Das Gebiet, welches einst für Pflanzen und Tiere ein Paradies war, hat sich für diese zu einer Hölle
verwandelt. Im aktuellen Zustand, benötigt dieses Gebiet am meisten ökologisches Leben.
Eine vollkommene ökologische Industrie könnte das Gebiet in seine vorherige Produktivität und
Fruchtbarkeit zurückbringen. Gesellschaftliche Probleme haben folgende Eigenschaften: Wo die
Probleme am stärksten verankert sind, dort sind auch die Lösungswege dementsprechend reif.
Unlösbare Probleme sind unvorstellbar. Der zeitliche und örtliche Rahmen, an dem die Probleme
auftauchen, beinhaltet gleichzeitig die Lösungsansätze in sich verborgen. Wie überall auf der Welt
auch vorhanden, gibt es im Nahen Osten ökologische Lösungsansätze, die mindestens genauso viel
Relevanz haben wie die politischen Revolutionen.
Israel ist in diesem Punkt sehr vorbildlich. Durch den wissenschaftlichen und technologischen
Fortschritt, den Israel in der ökologischen Industrie gebraucht, macht Israel selbst in der Wüste
paradiesartige Lebensbedingungen möglich.

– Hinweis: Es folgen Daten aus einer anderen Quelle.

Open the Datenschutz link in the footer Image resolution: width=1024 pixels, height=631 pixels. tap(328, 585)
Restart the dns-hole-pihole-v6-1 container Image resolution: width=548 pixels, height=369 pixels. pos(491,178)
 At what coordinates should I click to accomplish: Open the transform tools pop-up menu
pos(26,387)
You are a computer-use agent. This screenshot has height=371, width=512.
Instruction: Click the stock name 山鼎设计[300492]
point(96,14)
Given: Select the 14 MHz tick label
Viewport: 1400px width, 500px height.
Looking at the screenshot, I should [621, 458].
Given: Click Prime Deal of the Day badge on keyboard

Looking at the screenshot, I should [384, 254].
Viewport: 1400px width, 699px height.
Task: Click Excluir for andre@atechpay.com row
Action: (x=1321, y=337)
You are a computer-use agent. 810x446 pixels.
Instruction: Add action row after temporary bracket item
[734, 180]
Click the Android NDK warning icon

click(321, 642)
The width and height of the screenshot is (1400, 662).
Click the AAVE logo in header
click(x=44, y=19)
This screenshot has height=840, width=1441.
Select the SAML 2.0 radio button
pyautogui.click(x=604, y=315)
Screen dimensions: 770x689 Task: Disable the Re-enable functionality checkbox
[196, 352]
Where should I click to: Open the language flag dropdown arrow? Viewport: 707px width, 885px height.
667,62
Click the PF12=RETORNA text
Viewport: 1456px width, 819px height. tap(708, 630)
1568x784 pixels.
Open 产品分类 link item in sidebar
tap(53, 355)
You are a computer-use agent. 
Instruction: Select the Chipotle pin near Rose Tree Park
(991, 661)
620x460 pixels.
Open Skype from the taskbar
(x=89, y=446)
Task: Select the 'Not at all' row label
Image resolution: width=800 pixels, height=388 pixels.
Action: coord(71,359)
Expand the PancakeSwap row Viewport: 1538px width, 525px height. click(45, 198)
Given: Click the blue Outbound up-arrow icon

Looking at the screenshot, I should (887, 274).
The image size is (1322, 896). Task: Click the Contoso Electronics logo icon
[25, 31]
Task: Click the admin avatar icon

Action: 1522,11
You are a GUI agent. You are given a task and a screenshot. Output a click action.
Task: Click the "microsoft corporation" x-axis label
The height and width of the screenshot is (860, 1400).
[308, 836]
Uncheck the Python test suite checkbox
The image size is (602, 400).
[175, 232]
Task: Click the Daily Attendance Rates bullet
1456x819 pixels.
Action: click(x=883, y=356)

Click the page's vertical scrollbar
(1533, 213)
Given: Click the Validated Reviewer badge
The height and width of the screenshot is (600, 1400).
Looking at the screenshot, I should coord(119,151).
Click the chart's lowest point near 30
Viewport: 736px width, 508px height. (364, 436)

In allen Ländern in der Umgebung von Mittelost, werden die ökologischen Industrien mit
kommunaler Wirtschaft die Hauptbedürfnisse der Gesellschaft von Freiheit, Gleichheit und
Demokratie, sowie ihren nachhaltigen Aufbau von neuem ermöglichen. Anstatt Industrialisierung ist
ein ökologischer Aufbruch der wahre und vorrangigste Bedarf. Wenn fortschrittliche europäische
Länder versuchen, ihre nicht-ökologische Industrie durch eine ökologische zu ersetzen, wird dieTatsache, dass sie Lieferant von Textilien, Tourismus und Autos sind, die Probleme der Gesellschaft
nur vertiefen.
Der Kapitalismus wird die Menschheit auf diesem Weg in eine globale Katastrophe bringen.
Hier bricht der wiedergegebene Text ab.